Les autorités responsables ont confirmé que la suspension des deux agents, impliqués dans l'incident, était une procédure standard. D'après le New York Times, ces policiers avaient tiré dix balles en direction de la victime, alors qu'ils tentaient de la maîtriser au sol.
Alors que Trump prônait une "petite désescalade" la veille, il n'a pas hésité à critiquer le maire Jacob Frey, l'accusant de ne pas appliquer les lois fédérales sur l'immigration. Sur sa plateforme, Truth Social, il a déclaré : "Est-ce que quelqu'un pourrait lui expliquer que sa déclaration est une violation grave de la loi ? Il joue avec le feu !" Pourtant, Frey a rétorqué sur X que la mission de la police locale est d’assurer la sécurité de la communauté, plutôt que de faire respecter des lois fédérales. Cette prise de position a soulevé des réactions de la part des alliés de Washington, jusque-là préoccupés par la montée de la violence aux États-Unis.
Le Premier ministre britannique, Keir Starmer, s'est déclaré inquiet face à la situation, tandis que le chancelier allemand Friedrich Merz a qualifié le niveau de violence de "préoccupant". De son côté, Paul Coakley, président de la Conférence des évêques américains, a dénoncé un "climat de peur et de polarisation" qui nuit à la dignité humaine.
La représentant démocrate Ilhan Omar a également été une cible, subissant une agression lors d'une réunion publique, où un individu a tenté de l'attaquer avec une seringue, avant d'être maîtrisé. Le FBI a ouvert une enquête sur cette affaire, l'assaillant étant identifié comme un habitant de Minneapolis.
Interrogé par ABC News sur l'incident, Trump a insinué qu'il pourrait s'agir d'un coup monté par Omar. Malgré cette agression, l'élue a poursuivi son discours en demandant l'abolition de la police de l'immigration et la démission de Kristi Noem, ministre de la Sécurité intérieure.
Les tensions se sont exacerbées suite aux déclarations de Trump après avoir désigné Alex Pretti comme un "assassin potentiel". Stephen Miller, conseiller présidentiel, a également évoqué des investigations sur le protocole suivi par les agents du CBP. Des vidéos diffusées par l'AFP et d'autres médias semblent contredire l'affirmation selon laquelle Pretti menaçait les forces de l'ordre.

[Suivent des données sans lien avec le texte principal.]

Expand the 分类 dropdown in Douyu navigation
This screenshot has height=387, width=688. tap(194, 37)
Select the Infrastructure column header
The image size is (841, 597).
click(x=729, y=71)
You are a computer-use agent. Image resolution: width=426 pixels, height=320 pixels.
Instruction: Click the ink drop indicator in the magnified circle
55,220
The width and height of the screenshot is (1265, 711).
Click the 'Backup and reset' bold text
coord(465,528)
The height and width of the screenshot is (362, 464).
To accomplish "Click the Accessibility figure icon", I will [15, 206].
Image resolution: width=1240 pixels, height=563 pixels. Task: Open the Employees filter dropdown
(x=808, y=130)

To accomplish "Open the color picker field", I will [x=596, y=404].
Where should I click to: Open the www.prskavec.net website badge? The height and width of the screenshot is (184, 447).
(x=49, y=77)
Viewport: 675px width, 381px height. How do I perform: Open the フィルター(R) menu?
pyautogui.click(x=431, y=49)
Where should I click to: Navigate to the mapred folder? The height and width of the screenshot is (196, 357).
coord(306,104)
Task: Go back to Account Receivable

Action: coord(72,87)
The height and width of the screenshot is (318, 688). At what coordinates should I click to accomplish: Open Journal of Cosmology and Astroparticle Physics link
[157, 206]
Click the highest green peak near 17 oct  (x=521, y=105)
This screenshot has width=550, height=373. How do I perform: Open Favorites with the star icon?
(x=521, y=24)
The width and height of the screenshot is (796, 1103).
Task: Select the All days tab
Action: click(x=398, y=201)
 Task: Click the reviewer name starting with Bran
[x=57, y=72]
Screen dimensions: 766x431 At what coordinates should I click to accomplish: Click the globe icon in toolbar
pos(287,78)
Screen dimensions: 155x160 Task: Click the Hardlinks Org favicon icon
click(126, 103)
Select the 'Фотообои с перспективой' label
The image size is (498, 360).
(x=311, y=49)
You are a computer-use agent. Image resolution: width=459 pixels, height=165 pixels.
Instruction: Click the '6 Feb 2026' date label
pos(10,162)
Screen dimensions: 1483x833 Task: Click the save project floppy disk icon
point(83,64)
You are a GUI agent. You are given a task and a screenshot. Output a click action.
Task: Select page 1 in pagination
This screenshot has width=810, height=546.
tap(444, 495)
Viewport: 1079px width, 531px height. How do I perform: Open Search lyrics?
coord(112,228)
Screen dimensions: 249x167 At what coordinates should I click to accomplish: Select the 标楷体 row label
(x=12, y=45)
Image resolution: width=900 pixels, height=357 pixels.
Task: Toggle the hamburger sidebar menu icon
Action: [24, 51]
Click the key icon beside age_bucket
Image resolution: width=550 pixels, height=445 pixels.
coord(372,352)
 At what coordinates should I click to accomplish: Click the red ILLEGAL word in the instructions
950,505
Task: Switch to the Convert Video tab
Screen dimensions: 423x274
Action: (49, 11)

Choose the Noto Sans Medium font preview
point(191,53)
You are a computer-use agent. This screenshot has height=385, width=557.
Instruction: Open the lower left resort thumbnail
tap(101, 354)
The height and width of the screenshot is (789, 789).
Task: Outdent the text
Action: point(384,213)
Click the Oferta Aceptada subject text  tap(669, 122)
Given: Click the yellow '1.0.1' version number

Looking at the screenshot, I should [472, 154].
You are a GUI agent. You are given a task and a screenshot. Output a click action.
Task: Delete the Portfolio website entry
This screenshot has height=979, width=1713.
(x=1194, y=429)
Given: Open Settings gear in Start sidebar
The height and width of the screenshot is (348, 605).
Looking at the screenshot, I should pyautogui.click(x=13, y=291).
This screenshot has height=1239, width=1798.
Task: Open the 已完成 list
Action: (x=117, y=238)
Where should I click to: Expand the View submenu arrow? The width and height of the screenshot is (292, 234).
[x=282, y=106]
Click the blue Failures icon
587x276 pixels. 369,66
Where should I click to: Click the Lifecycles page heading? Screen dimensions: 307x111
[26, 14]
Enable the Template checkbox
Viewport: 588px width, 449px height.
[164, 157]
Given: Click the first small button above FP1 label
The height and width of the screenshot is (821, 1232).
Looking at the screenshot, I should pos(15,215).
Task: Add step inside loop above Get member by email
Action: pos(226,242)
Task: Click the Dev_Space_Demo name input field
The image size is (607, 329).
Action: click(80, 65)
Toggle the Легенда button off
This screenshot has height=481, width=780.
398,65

Actuellement, Tom Homan, représentant présidentiel, coordonne les actions contre les migrants à Minneapolis, après le départ de Greg Bovino, le chef de la police aux frontières. La communauté, quant à elle, s'organise face à l'angoisse croissante des raids policiers. Dylan Alverson, propriétaire d’un café, témoigne : "Ça a bouleversé nos vies. Les crimes que nous endurons semblent avoir atteint un niveau sans précédent." Sa solidarité se manifeste à travers des repas gratuits offerts aux nécessiteux.